They have masses of data that must be processed with maximum accuracy and high speed as it passes between applications, ATMs, and customers’ accounts. If a bank fails on any of these measures it faces multiple risks, ranging from loss of competitiveness as customers go elsewhere, to a steady diminution of efficiency. Success also brings its challenges because as banks grow, the likelihood of errors and slowdowns increases.
It is why leading global commercial banks have begun automating administrative processes, using robotic process automation (RPA) to eliminate mistakes and perform at significantly higher speeds than human workers.
High-volume financial services
In high-volume financial services, automation is having major impact on efficiency and costs.
Sumitomo Mitsui Banking Corporation (SMBC) and Sumitomo Mitsui Financial Group (SMFG), for example, were struggling to meet aggressive cost-reduction goals and looked to automation for efficiencies.
They had set a cost-reduction goal of ¥50 billion by the end of 2020 and ¥100 billion in the medium term. They needed a solution that could support compliance and risk-prevention, branch operations, routine operation-centre processes, and other high-volume routine operations.
Sumimoto built software robots to automate their operations. An RPA Centre of Excellence (CoE) was created to focus on compliance and risk operations, along with information-gathering processes to improve sales and planning, branch operations, and routine operations.
By implementing robots that worked autonomously and others that acted as assistants to staff members, SMBC and SMFG were able to save thousands of work hours, reduce costs, introduce standardisation and achieve much better standards of governance and security.

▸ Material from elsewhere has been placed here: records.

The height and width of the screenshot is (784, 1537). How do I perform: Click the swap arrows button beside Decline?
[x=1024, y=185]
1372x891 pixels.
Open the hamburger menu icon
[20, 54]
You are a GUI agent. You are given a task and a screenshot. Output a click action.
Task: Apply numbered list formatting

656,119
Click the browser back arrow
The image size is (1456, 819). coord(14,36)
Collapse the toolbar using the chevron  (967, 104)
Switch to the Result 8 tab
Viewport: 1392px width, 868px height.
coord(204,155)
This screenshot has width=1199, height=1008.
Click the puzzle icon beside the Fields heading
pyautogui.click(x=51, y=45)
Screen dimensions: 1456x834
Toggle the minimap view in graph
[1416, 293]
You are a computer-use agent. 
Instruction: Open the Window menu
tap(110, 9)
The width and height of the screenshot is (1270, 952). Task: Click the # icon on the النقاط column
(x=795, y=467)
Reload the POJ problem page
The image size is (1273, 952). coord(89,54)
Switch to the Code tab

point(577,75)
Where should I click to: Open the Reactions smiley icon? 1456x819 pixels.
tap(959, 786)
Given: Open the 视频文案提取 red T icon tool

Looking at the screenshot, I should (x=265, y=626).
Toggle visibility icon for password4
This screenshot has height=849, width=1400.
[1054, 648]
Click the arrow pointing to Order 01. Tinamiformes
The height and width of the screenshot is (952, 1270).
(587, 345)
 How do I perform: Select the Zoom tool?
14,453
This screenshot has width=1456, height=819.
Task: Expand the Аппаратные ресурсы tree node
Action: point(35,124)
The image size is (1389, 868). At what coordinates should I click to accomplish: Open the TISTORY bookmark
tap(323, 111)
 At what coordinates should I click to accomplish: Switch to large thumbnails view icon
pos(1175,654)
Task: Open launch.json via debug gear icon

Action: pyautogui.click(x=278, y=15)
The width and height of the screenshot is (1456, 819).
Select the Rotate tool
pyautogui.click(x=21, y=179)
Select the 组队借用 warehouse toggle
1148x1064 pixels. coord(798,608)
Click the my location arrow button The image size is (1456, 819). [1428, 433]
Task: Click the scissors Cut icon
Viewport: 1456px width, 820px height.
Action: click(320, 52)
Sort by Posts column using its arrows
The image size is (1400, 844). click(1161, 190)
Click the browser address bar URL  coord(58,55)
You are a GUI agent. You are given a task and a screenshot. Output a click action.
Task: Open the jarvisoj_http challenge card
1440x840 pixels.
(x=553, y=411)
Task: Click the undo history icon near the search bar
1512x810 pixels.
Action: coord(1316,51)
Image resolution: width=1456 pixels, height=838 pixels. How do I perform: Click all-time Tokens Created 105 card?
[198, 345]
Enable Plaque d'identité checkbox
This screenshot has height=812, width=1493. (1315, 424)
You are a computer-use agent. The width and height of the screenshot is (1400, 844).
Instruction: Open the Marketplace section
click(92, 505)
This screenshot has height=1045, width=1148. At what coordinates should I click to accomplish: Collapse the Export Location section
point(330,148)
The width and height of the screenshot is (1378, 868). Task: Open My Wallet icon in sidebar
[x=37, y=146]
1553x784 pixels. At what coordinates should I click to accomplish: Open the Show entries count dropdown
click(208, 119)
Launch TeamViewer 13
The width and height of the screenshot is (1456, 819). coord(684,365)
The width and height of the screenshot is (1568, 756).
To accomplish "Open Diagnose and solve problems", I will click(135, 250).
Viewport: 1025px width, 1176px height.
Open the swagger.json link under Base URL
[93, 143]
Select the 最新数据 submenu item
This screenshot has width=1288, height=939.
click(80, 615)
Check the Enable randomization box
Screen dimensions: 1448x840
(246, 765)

Automation saved 650,000 annualised hours across 200 operation and is projected to save one million hours of capacity by the end of 2020, eventually eliminating three million hours of work. Costs will have been reduced by almost $450m by 2020 and $1 billion in medium term.
Exchange of ATM data
In a more mundane example of retail banking automation, a Swiss bank has deployed a robotic process automation (RPA) robot to replace the work of two departments on three desktop and web applications that were unable to keep up with the intense demands of data transfer for the efficient operation of ATMs.
Some 90 per cent of processes have been automated, reducing errors to zero and processing time by 70 per cent. Full return-on-investment (ROI) was achieved within two months of implementation.
The creation of bank accounts for mortgage customers is another area where automation has made a big impact. A German bank found such tasks occupied the equivalent of one week of an employee’s time that could have been spent on higher-return work.
Three departments used two desktop and web applications in a cumbersome process that involved a range of rules and decisions based on variable data. After deploying a robot, the work was fully automated, reducing costs by 70 per cent, and eliminating errors. Processing times were 75 per cent faster.
Detecting financial crime
Automation is also enabling banks to identify fraudulent activity much faster and more easily by sifting through masses of data from transactions, clusters, and profiles of customers, public databases of stolen information, and internal audits.
One global retail bank based in Europe uses a robot to access up to 15 internal and external applications, automating 95 per cent of processes, providing a report that can be easily and quickly reviewed by a human fraud-prevention analyst.
One hour of manual work has been replaced with five minutes of automated work.
The laborious processes that traditionally bedevil the management of direct debits are also being automated. For many banks, these involve paper transaction reports, a complicated set of rules, and inconsistently charged bank fees for rejected direct debits. The process is slow, error-prone, and frustrating when carried out manually, as employees of one of Australia’s largest mutual banks saw. For four hours each morning staff were manually checking 800 to 1,000 rejected direct debits with data input manually into the core banking system.
Automation has transformed these processes, analysing the data, based on standardised business rules, and accepts or rejects the direct debits. Paper client histories have been digitised and almost all daily transactions are dealt with by the time the staff arrive at work at 8am each day. Processing is not only faster, it is more accurate, saving time equivalent to two full-time members of staff. Turnaround time has been slashed to six hours from 16.
Loan document verification
Automation platforms are also transforming Know Your Customer processes required for loan approvals. The process is not only frustrating and time-consuming but can drive away clients it if takes too long. Between collecting data such as passports, utility documents, legal documents, and tax information, some major global banks spend $500m annually on verifying customers and customer due diligence.
One of Australia’s largest mutual banks has automated these processes, replacing manual cross-checking of data. A robot opens different web portals and verifies the information before sending an email to the person who reviews the documents and makes the final decision. Automation has saved the bank 20 hours per week and gives clients faster responses than was possible with manual processes.
RPA helps global banks work faster – there is no doubt about that – but it goes much further. It enables them to transform their efficiency and become infinitely smarter organisations. RPA is the fastest way to hone a competitive edge.